Top 5 Career Opportunities for Veterans

As a veteran, you may have traveled the world, gained valuable expertise, and taken on great challenges. However, translating these experiences back to civilian life can be a challenge. Some of the top career opportunities for veterans allow you to showcase your expertise and your experiences. Here are a few of the top career opportunities for veterans, based on resources available to get started and previous experiences from other veterans.

Top 5 Career Opportunities for Veterans

1. Own Your Own Business

Owning a franchise is one of the top career opportunities for veterans because of the resources available as well as the proof from the many veterans who already own a franchise. About 14% of all franchises in America are owned by veterans, despite making up only 7% of the population. The VetFran network connects veterans with franchise opportunities and resources to learn more about starting and managing a franchise.

Are you a veteran interested in starting a business opportunity? IHA has specific programs to help you get started.

2. Own an Independent Business

With a franchise, a business owner uses the products, marketing messages, and brand provided by the parent company. With an independent business, the owner makes these decisions themselves. This provides more leeway for creativity and control, but doesn’t offer brand equity or recognition.

This can be a top career opportunity for veterans who already have a business idea, know of a business they can purchase, or have a unique business idea related to their experience. The U.S. Small Business Administration offers a wide array of resources for veterans seeking to start a business, including connections with lenders, training resources, and more.

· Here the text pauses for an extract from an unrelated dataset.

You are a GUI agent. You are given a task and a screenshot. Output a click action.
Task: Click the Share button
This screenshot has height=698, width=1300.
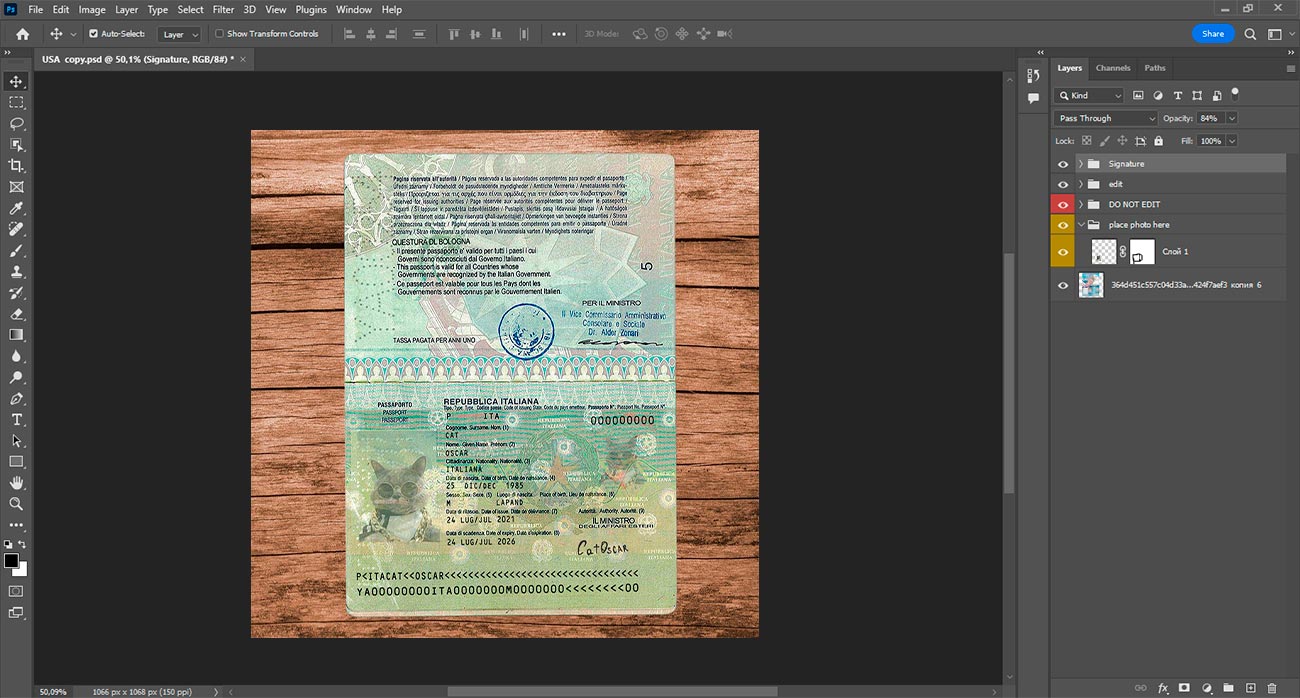click(x=1212, y=34)
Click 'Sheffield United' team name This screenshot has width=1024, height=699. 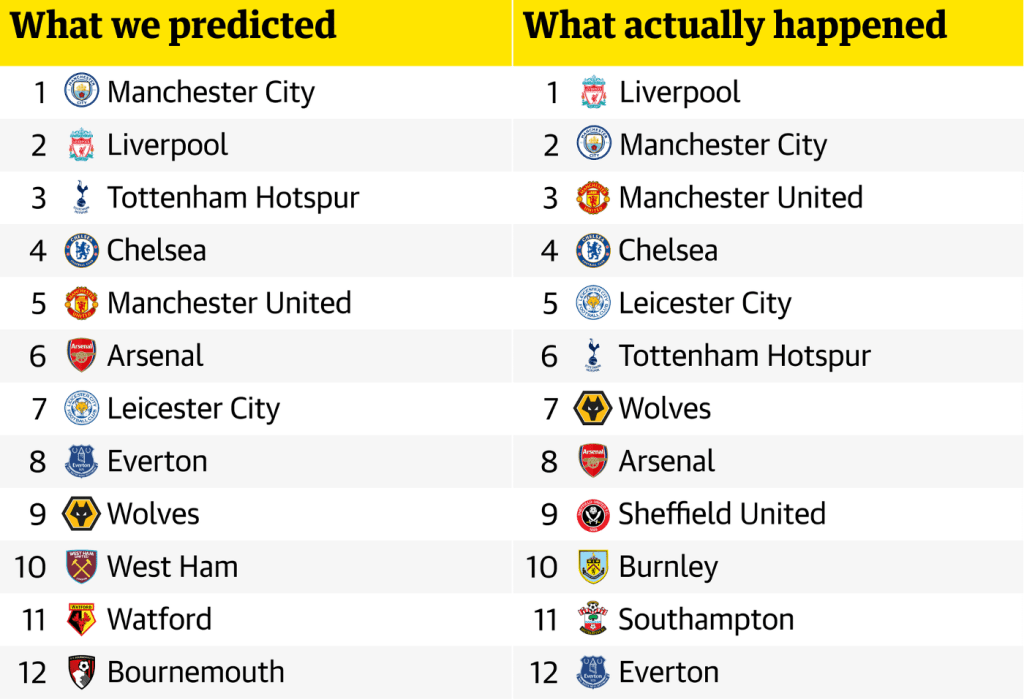722,514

3. Leverage Your International Expertise

Many businesses encounter obstacles when it comes to creating strategic partnerships or extending their business to other countries. It can be difficult to understand the culture, language, and political environment of other countries, and identify opportunities and threats. You may already have valuable experience with other cultures, and you may even know how to leverage strategic connections within other cultures. Your international expertise might make you a valuable member of an existing multinational business, or you might be able to start your own business.

Rumi is an example of such a business. The B-corporation focuses on ethically harvesting some of the world’s most valuable spices, such as saffron. According to the Rumi website, “Rumi’s founders were a team of military veterans who served in Afghanistan with the US Army. They developed our strong Afghan networks and on-the-ground understanding of how business is conducted. With this knowledge, we built the critical relationships, partnerships, and organizational infrastructure necessary to operate within and out of Afghanistan.”

4. Hone Your Skills

Many veterans already have valuable skills that have been put to the test. In many cases, these skills have even become a passion. Advancing your education and turning these skills and passions into a profession is one of the top career opportunities for veterans.

If you have experience in working with computers, engineering, resource management, aviation, or other technical expertise, the next step may be obtaining a university degree to focus your skills and show the knowledge you have. Talk to an advisor about your previous experience and ask about fast-tracking your degree using the knowledge you already have.

Service to School can help you connect with another veteran currently attending university, so they can offer expertise and guidance. The Warrior-Scholar project can help you get re-acclimated to academic life and navigate academic issues.

5. Create a Tech Start-Up

Many vets are tech-savvy, and go on to hone their skills and create technology-focused businesses that generate venture capital and grow outward. This is a top career opportunity for veterans that is certainly lucrative, but also requires careful planning and strategy. Many vets have created tech companies in behavioral analytics, social services, communication, education, construction, and many more. In fact, most of the 2.52 million of veteran-owned businesses are focused on professional, scientific, and technical services.

The first step in creating your start-up is identifying a problem that needs to be solved. If you’re aware of an inefficiency, problem, or challenge that can be solved with technology that you have experience with, you may have the makings of a start-up. Reach out to other veterans, particularly those with experience in tech, start-ups and venture capital, and find a mentor. This person can help guide you through the next steps.